2. Add a couple tablespoons of ice cold water (leave the ice in the glass!) to the food processor bowl and pulse a couple of times. Then add more ice water, slowly, about a tablespoon at a time, pulsing after each addition, until the mixture just barely begins to clump together. If you pinch some of the crumbly dough and it holds together, it’s ready, if not, add a little more water and pulse again. Try to keep the water to a minimum. Too much water will make your crust tough.
(If you are in a frontier log cabin with no access to electricity or a food processor, place ingredients on a cutting board and literally cut them together. Sprinkle in the ice water as needed to make the ingredients into a dough.)
3. Remove the mixture from the food processor and place on a very clean, smooth surface. If you want an extra flaky crust, you can press the heel of your palm into the crumbly mixture, pressing down and shmooshing the mixture into the table top. This is a French technique called “fraisage.” Do this a few times, maybe 4 to 6 times, and it will help your crust be extra flaky. Then, use your hands to press the crumbly dough together and shape into a disc. Work the dough only enough just to bring the dough together. Do not over-knead or your crust will end up tough. You should be able to see little bits of butter speckling the dough. When these bits of butter melt as the crust cooks, the butter will help separate the dough into flaky layers. So, visible pieces of butter are a good thing, what you are aiming for, in the dough. Sprinkle the disc with a little flour on all sides. Wrap the disc in plastic wrap and refrigerate at least 1 hour. (At this point you can freeze the dough disk for several months until ready to use.
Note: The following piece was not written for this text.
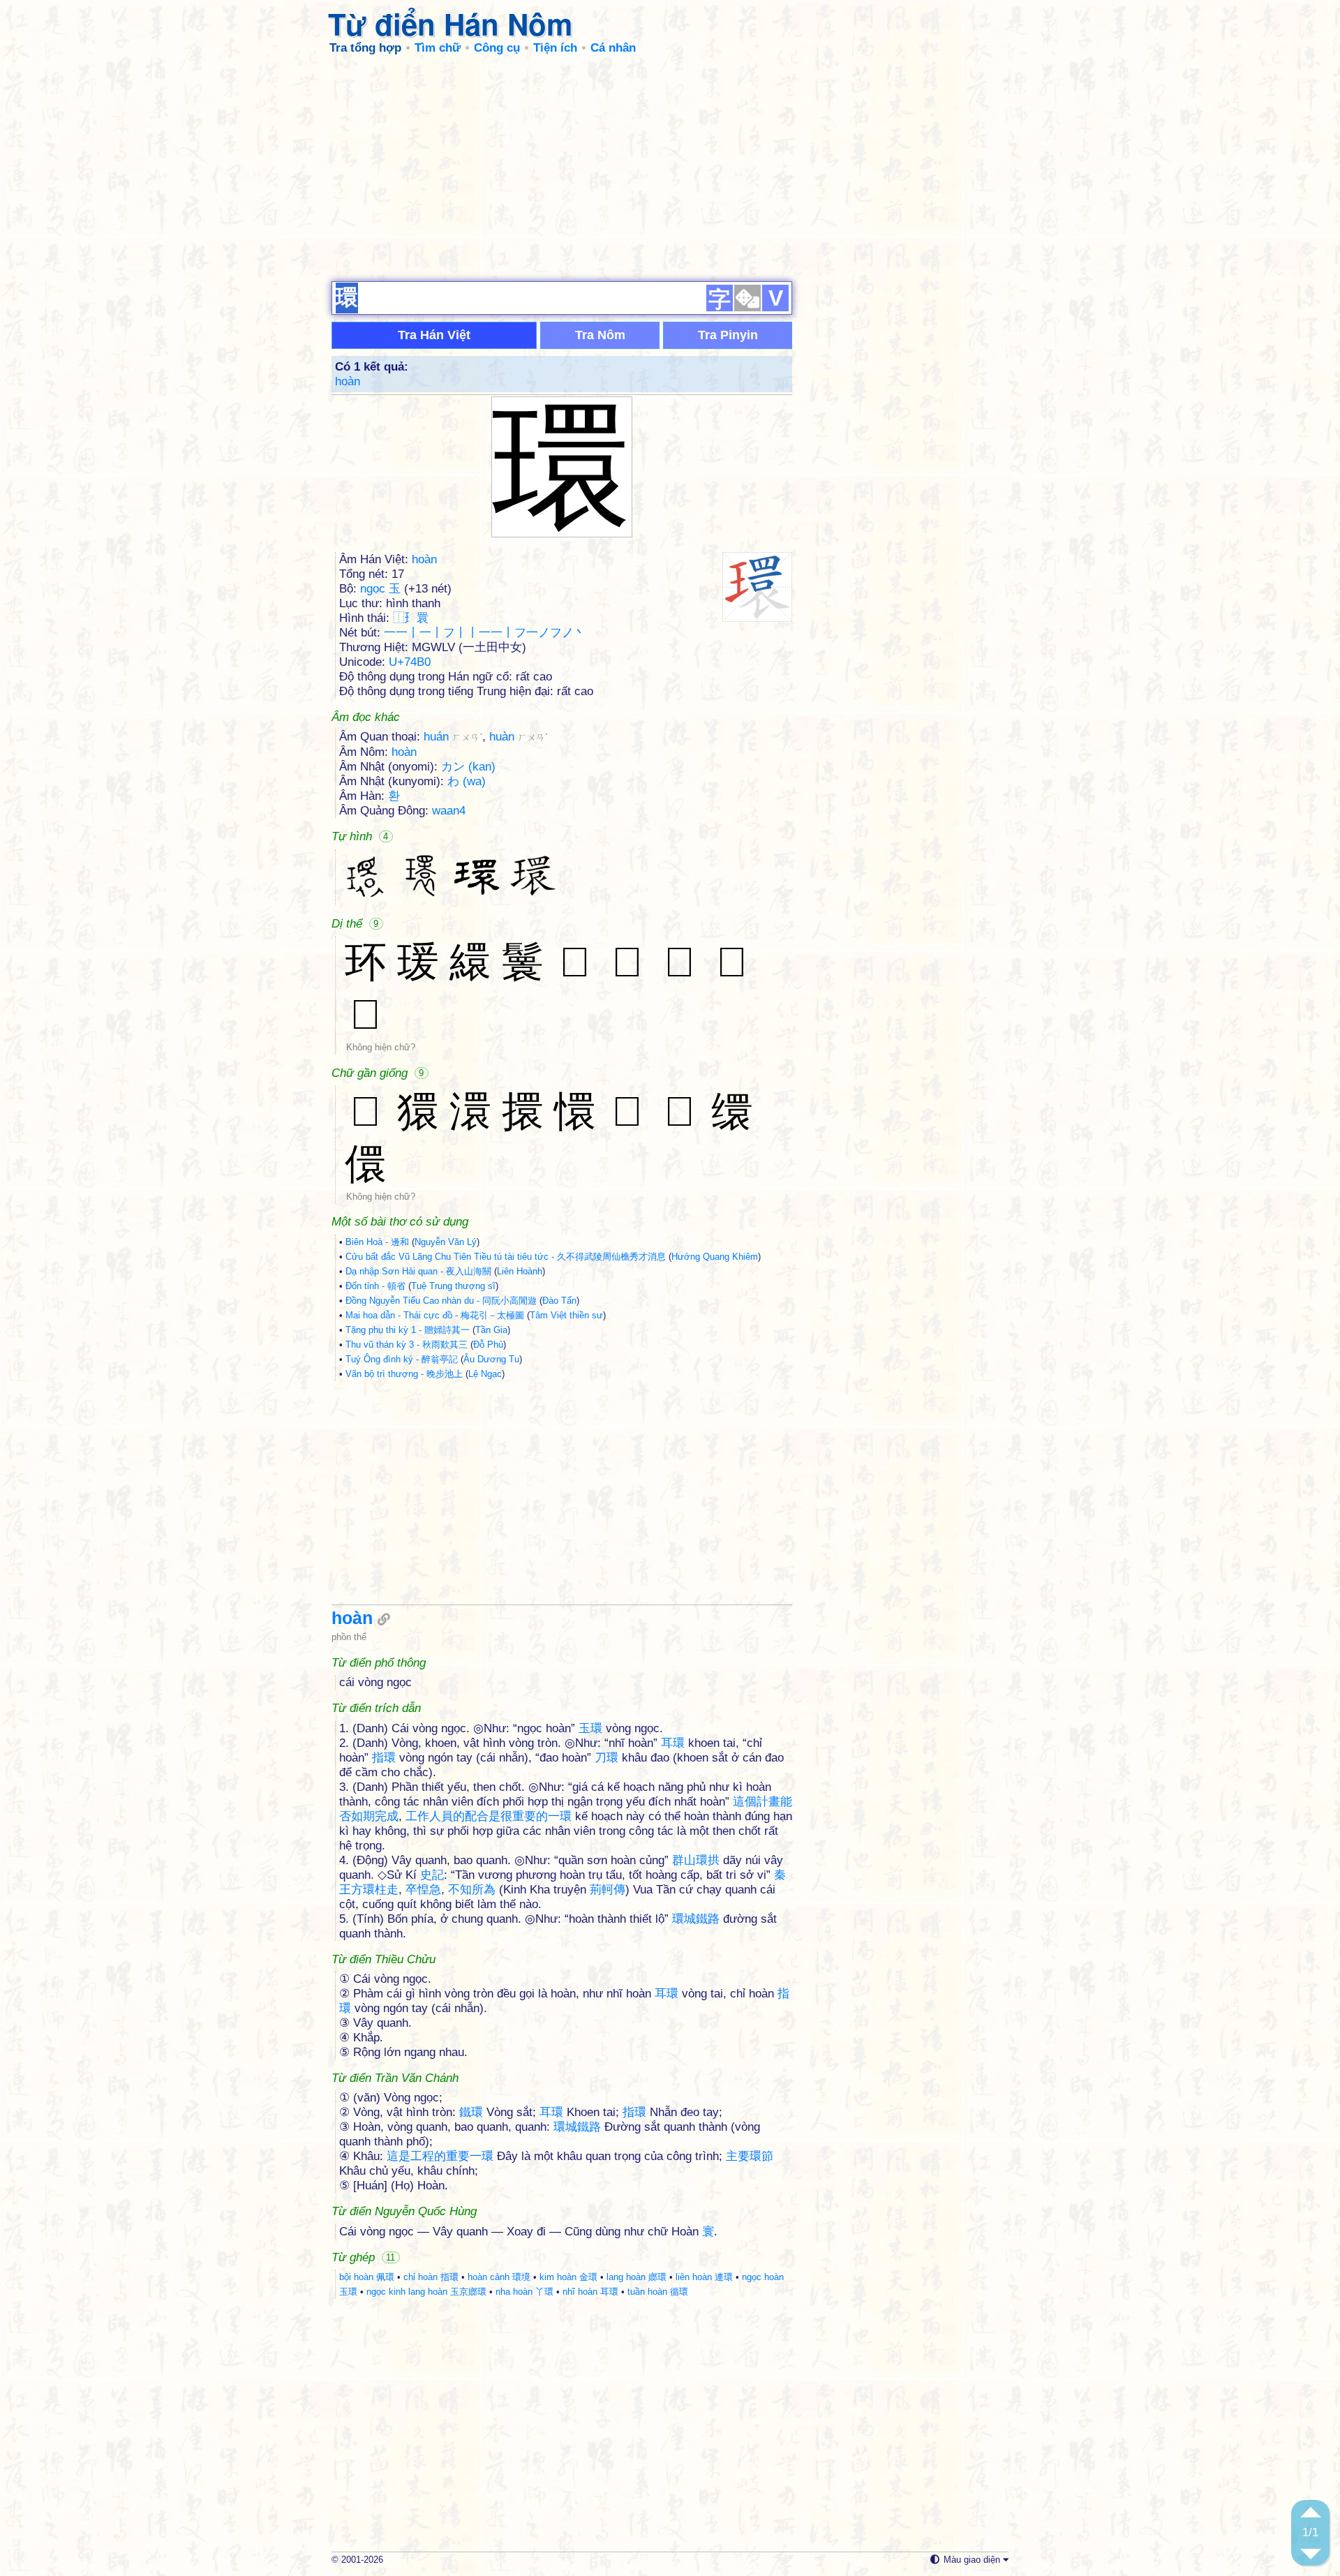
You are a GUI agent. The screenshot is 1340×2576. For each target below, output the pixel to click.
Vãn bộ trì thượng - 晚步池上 (404, 1374)
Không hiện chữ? (380, 1047)
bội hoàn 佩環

Defrost overnight in the refrigerator before proceeding.)
4. When you are ready to roll out the dough, remove the disk from the refrigerator and place on a clean, smooth, lightly floured surface. Let it sit for 5 to 10 minutes to take just enough of a chill off of it so that it becomes easier to roll out. Sprinkle some flour on top of the disk. Using a rolling pin, roll out the dough to a 12-14 inch circle, to a thickness of about 1/8 of an inch thick. As you roll out the dough, check if the dough is sticking to the surface below. Add a few sprinkles of flour if necessary to keep the dough from sticking. Place on a cookie sheet or jelly roll pan.
The Rustic French Peach Tart
4-5 ripe peaches, washed, pit removed
1 teaspoon lemon juice
2 Tablespoons sugar
1 Tablespoon flour
1/4 teaspoon Herbs de Provence
1/4 cup almond meal
2 teaspoons water
sugar for sprinkling
2 Tablespoons peach jam, warmed
1. Preheat oven to 375 degrees.
2. Slice peaches in half, then cut each half into π inch slices. Place peaches in a medium bowl and drizzle with lemon juice.
3. Add sugar, flour and Herbs de Provence to the peaches. Toss to combine. James leaves the skin on the peaches for the final look of the tart.
4. Sprinkle almond meal over the rolled out dough. This will absorb the juice of the peaches and also give it a wonderful flavor.
5. Place peaches in a single layer over dough, leaving a 1 1/2 inch border around the edge.
6. Fold the edge of the dough to cover the outermost peaches.
7. Combine egg and water and whisk with a fork. Brush crust with egg mixture and sprinkle with sugar. Bake tart in the lowest part of the oven for 50 minutes or until crust is crisp and browned. Let tart cool slightly.
8. Brush peaches with peach jam. Dust edges with powdered sugar.